-- start of Material supplied --
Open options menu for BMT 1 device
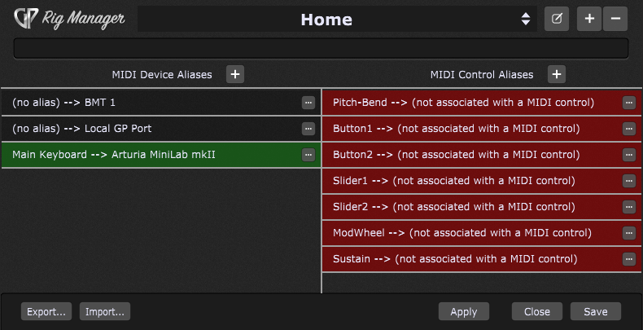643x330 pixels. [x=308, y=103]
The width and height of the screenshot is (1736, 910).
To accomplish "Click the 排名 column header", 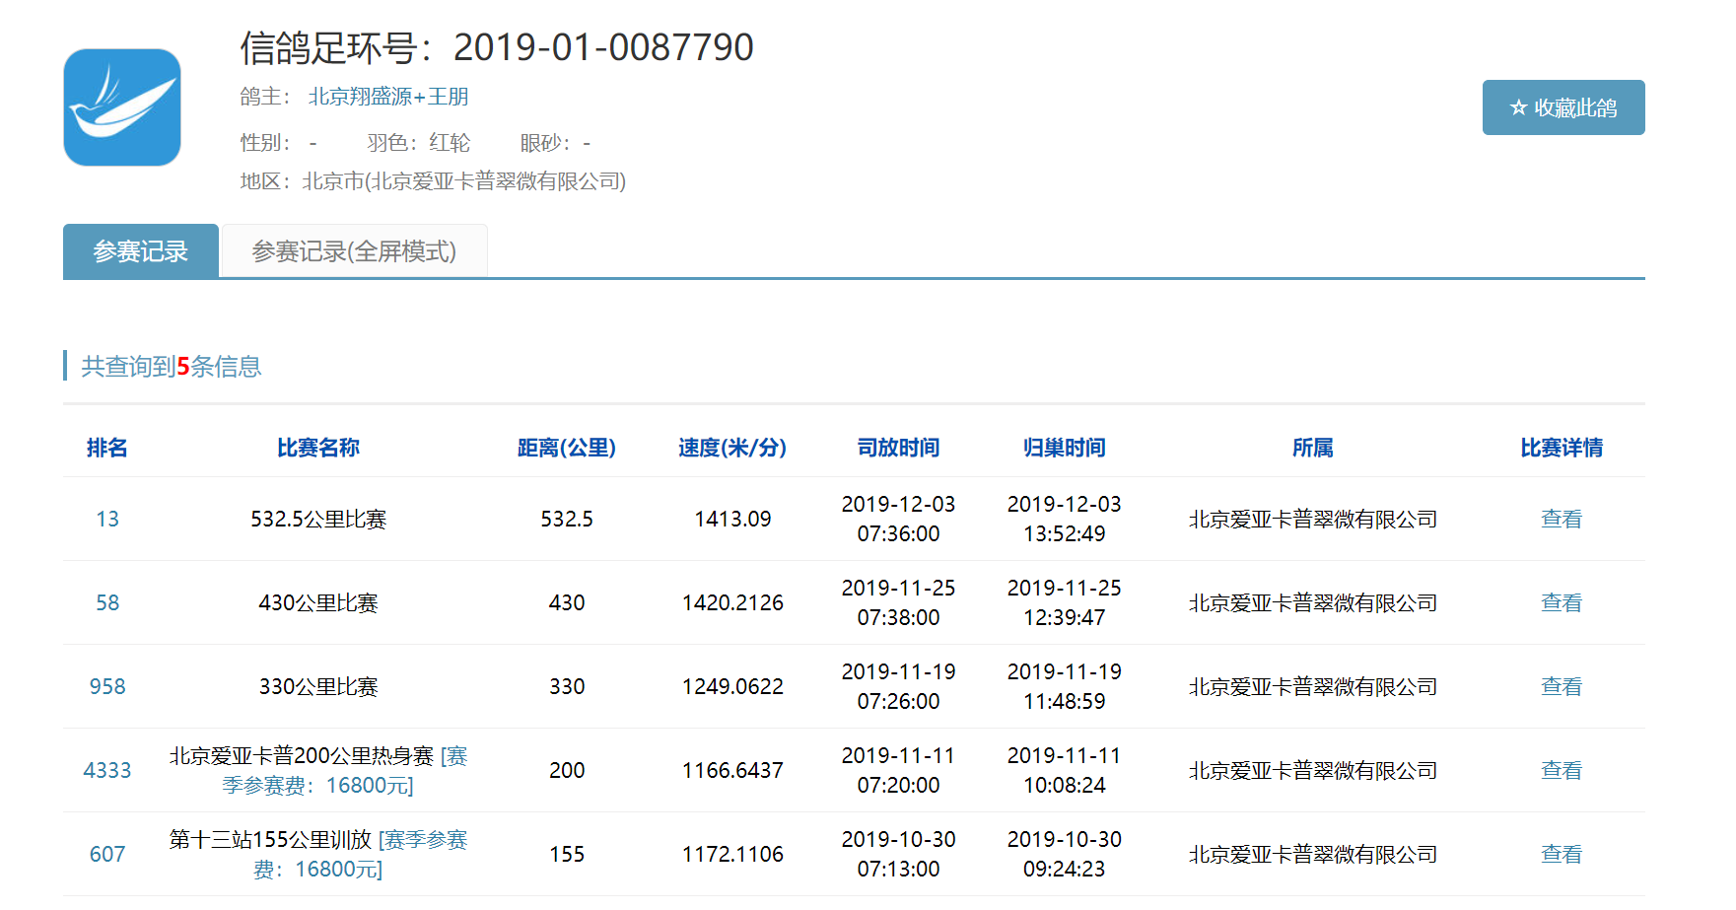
-- end of Material supplied --
-- start of Material supplied --
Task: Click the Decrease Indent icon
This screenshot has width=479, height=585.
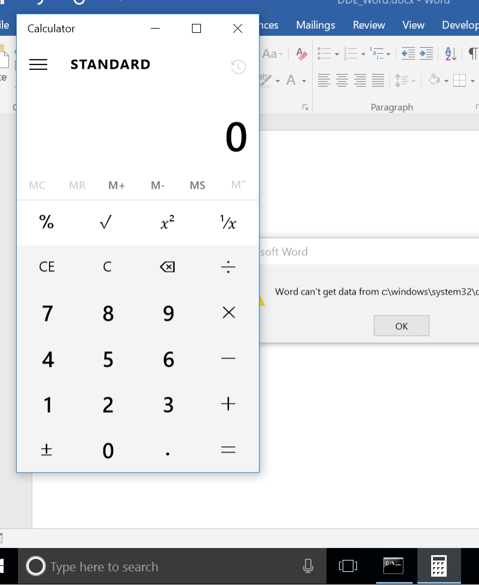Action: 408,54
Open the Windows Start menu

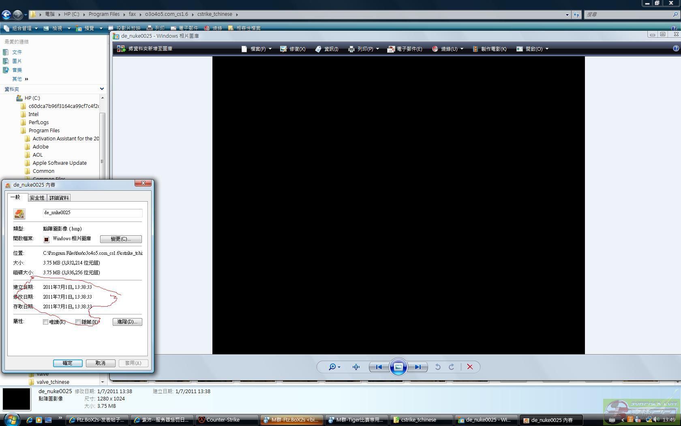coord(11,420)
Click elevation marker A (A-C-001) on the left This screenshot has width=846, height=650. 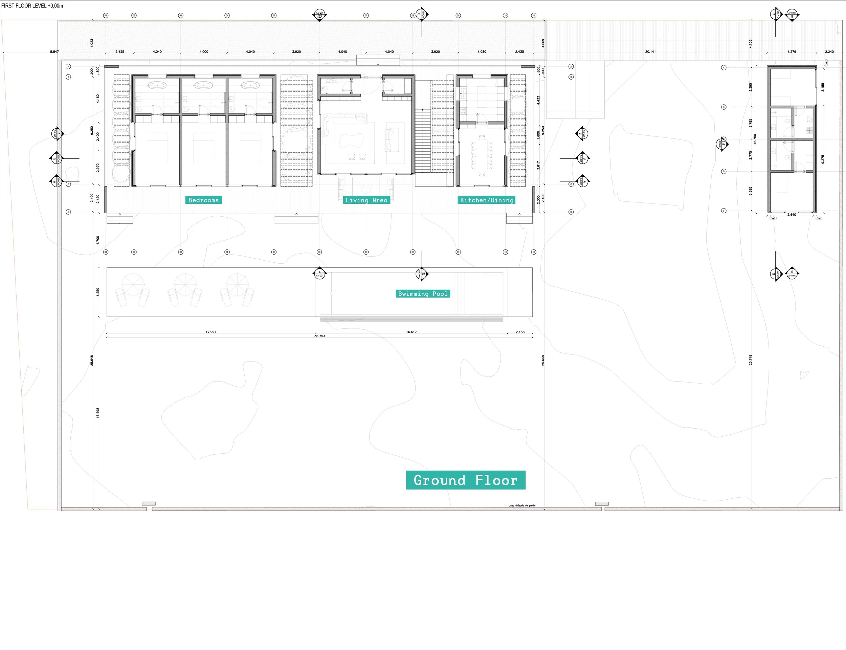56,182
-- end of Material supplied --
-- start of Material supplied --
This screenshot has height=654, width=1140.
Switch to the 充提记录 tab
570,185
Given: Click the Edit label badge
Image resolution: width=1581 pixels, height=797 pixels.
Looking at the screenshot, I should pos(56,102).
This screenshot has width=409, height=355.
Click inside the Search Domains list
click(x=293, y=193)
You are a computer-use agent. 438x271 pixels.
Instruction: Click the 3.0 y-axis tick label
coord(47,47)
-- end of Material supplied --
§ **Written instruction**: Give everything in the data from the line containing "This screenshot has height=654, width=1140." down to the line containing "coord(47,47)", both lines included, as a JSON list of strings with one string per line and blank lines omitted.

§ **Exercise response**:
[
  "This screenshot has height=654, width=1140.",
  "Switch to the 充提记录 tab",
  "570,185",
  "Given: Click the Edit label badge",
  "Image resolution: width=1581 pixels, height=797 pixels.",
  "Looking at the screenshot, I should pos(56,102).",
  "This screenshot has width=409, height=355.",
  "Click inside the Search Domains list",
  "click(x=293, y=193)",
  "You are a computer-use agent. 438x271 pixels.",
  "Instruction: Click the 3.0 y-axis tick label",
  "coord(47,47)"
]